(Stored entries)

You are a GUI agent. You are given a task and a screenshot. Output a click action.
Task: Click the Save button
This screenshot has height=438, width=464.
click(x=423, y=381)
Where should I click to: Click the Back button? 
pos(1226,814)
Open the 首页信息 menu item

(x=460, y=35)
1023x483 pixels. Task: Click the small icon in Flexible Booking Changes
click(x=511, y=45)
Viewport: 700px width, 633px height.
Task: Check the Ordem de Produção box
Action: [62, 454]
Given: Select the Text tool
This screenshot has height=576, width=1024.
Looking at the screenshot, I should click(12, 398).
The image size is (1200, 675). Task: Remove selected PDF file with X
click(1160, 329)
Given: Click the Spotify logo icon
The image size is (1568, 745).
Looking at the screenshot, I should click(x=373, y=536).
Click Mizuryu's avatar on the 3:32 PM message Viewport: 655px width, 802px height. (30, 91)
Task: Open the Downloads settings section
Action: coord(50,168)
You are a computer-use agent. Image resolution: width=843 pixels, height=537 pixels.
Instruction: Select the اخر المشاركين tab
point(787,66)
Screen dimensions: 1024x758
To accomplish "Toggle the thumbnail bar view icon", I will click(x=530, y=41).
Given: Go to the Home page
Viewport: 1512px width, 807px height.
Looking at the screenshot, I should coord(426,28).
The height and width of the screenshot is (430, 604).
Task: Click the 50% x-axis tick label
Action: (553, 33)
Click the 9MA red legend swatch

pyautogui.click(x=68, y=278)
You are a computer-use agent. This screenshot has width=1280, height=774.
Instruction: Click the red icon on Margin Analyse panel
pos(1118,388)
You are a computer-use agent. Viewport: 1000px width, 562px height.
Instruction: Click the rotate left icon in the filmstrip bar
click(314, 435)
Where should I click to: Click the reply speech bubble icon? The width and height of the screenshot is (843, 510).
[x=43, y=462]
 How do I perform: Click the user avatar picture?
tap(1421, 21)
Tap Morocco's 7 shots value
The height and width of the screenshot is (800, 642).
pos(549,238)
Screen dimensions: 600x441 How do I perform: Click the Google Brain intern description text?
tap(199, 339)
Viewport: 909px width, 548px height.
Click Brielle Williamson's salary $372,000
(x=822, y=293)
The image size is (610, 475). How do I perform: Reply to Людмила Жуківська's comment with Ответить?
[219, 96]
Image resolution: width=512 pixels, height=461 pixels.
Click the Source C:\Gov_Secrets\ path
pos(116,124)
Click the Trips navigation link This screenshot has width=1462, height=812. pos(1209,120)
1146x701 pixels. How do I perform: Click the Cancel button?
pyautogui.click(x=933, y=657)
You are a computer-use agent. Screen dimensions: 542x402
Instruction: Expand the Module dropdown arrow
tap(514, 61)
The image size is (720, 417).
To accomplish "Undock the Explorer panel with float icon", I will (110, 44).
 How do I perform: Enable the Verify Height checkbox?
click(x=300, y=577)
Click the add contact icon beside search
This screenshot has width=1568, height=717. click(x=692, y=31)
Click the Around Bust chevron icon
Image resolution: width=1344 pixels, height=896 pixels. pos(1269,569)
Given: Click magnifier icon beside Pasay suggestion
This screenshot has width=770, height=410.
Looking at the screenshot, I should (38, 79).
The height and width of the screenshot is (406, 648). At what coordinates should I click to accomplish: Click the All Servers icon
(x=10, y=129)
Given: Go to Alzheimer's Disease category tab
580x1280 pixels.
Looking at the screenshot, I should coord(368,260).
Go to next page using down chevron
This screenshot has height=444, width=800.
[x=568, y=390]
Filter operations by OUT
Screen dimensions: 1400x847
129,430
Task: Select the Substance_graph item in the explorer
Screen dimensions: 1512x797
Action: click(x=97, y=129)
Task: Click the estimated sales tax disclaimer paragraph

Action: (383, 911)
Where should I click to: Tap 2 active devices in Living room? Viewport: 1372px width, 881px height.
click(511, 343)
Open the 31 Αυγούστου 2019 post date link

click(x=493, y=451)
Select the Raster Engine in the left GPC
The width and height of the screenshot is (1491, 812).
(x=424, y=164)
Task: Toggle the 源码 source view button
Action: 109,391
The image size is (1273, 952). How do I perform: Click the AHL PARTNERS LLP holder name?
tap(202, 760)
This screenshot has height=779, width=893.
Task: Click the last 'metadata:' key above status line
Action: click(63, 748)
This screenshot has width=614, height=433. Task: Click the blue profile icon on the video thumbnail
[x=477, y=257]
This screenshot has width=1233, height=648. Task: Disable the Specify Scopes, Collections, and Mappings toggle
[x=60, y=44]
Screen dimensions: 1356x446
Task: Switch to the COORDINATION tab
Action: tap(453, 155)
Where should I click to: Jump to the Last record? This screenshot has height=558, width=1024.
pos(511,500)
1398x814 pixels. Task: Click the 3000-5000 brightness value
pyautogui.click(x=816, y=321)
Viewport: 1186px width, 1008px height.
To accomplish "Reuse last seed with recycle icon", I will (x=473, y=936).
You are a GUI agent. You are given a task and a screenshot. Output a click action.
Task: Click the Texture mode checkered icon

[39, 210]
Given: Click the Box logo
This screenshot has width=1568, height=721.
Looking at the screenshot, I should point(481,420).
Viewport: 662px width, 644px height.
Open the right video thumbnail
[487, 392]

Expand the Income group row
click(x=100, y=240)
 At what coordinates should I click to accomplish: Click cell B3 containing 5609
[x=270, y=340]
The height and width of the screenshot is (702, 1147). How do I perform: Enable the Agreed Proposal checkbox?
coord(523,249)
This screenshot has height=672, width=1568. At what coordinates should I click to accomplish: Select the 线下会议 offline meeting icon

Aim of the task: In the records above, locate each line with the word "page". Copy all such lines.

Exercise output:
Given: Go to the Home page
Go to next page using down chevron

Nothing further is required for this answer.